During her plight, the new mom connected with thousands of other women in similar situations. 

“I was surprised how many women were in the same boat,” she said. “And so many are worse off. Some had to return to work after only two weeks. So many women are fighting this at tribunals.”

“Basically, it was an error,” she said. “We were told it could get fixed one day. But we don’t know when or how.”

Instead of waiting for the federal government to correct the oversight, Ward took matters into her own hands and opened her own business. 

Ward, together with co-owner Sara Holbrook, opened Ess and Cay Salon and Experience in Keswick. 

“Opening a business within months of having a baby was so stressful,” Ward said. “While it’s crazy trying to navigate everything, it’s so rewarding.”

Women faced additional economic challenges during the pandemic from greater job insecurity as a result of business shutdowns to shouldering the caregiving burden during school closures.

The Ontario Chamber of Commerce examined the gendered economic impacts of the pandemic in the She-Covery Project report. 

Dubbed by economists as the “she-session,” the pandemic saw women’s participation in the workforce drop to record low levels — the lowest in 30 years. 

One of the reasons for the drop, according to the report, is the sectors hardest hit by the pandemic — retail, food and accommodations, arts and recreation, social and personal services — are the sectors where women are more likely to be employed. 

The project outlined a number of future improvement areas including long-term child care strategies, flexible work arrangements, support for women entrepreneurs and re-skilling into fast-growing sectors. 

The provincial government took note and responded by establishing the Task Force on Women and the Economy earlier this year. 

During the pandemic, employment among women dropped by more than five per cent, compared to three per cent among men. 

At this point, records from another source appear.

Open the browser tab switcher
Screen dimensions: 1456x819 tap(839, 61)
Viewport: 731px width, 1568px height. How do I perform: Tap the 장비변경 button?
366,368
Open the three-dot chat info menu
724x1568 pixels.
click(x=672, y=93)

“While the pandemic has challenged us all, women have been disproportionately impacted, facing higher job losses and carrying a greater burden of family care,” said Finance Minister Peter Bethlenfalvy when the task force was announced. 

The goal of the task force is to “address the unique and disparate economic barriers women face, particularly as we rebuild our economy post-COVID-19,” by supporting women as they enter and re-enter the workforce and supporting women’s entrepreneurship. 

During 2021, Ward experienced both sides of the pandemic — shut out of work and then becoming a business owner herself.

In fact, losing out on her maternity leave pushed her in the direction of opening her own salon and becoming her own boss. 

“I didn’t want to be self-employed until after I had kids,” said the new Keswick mom. “But I wasn’t before, and I still didn’t get my mat leave. I didn’t want to open my own business until my mat leave was over. It’s ending, so what was I waiting for?”

Becoming her own boss was the right move in securing her future. 

“This year was so messed up and stressful,” Ward said. “I guess, this is the silver lining. This brings being a fighter to a whole new level.”